Kick-Ass

Film Kick-Ass
2010-05-14

I haven’t written a film review in some time, but having just come back from seeing Kick-Ass, with it still fresh in my mind, here goes…

Kick-Ass is definitely a comic book movie. It’s been portrayed in some circles as the anti-comic book movie, and that’s certainly the impression I had going in: the first ten minutes or so leave you in no doubt that the protagonist isn’t a professional, well, hero. But at the end - without spoiling it - you’re left in no doubt that it is a comic book and not reality. As evidence, the characterisation (for example, of Kick-Ass’s girlfriend, Katie) is pretty shallow. The violence is graphic and for me a little unpleasant at times (I can’t stand watching any kind of torture, and the whooping of the idiotic frat boys at the back of the cinema made it more unpleasant). Nevertheless, the film is definitely amusing - and I didn’t find the overtones of violence or language coming from Hit-Girl as unsettling as many have (if you don’t know, she’s 11, says “cunt” once and “fuck” plenty of times, and kills many people in a variety of gruesome ways).
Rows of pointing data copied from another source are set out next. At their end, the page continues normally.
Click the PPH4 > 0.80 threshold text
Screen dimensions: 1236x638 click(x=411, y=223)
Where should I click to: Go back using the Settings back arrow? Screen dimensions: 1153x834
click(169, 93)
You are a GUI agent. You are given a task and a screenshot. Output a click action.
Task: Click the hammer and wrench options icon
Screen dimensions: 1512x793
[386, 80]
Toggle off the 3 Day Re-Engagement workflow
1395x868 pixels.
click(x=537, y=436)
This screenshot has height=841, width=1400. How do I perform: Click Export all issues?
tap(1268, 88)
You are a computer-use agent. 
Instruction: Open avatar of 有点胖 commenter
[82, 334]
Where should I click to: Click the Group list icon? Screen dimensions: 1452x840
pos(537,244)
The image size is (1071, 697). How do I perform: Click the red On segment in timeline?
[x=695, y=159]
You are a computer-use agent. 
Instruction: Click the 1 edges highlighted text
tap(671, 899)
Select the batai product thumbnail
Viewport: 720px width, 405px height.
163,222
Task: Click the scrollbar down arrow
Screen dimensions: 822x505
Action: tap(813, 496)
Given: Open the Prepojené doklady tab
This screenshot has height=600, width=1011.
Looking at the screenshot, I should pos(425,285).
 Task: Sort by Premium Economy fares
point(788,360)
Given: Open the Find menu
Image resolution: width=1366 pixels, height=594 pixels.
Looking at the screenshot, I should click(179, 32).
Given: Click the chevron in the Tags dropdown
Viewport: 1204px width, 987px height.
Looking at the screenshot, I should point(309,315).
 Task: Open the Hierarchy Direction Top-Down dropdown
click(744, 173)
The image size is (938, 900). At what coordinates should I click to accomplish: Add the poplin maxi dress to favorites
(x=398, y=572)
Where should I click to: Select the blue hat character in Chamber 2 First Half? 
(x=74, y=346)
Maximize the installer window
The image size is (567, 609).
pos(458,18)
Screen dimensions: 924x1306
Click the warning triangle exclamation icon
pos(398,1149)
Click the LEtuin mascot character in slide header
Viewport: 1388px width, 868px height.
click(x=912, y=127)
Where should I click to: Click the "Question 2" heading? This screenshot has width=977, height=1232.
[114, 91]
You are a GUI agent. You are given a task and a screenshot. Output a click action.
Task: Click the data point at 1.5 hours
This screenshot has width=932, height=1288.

Kick-Ass isn’t for the faint of heart, but there was a point in the film, where Kick-Ass is being drawn into the web, where I was totally engrossed and could have been watching Batman or Spiderman - except Kick-Ass is glossier, more colourful, and cooler. Despite the cringe-making violence, this is a cool film, albeit one that walks very very close to the moral tightrope (although, again, not entirely just because of Hit Girl). I like it. But many wouldn’t.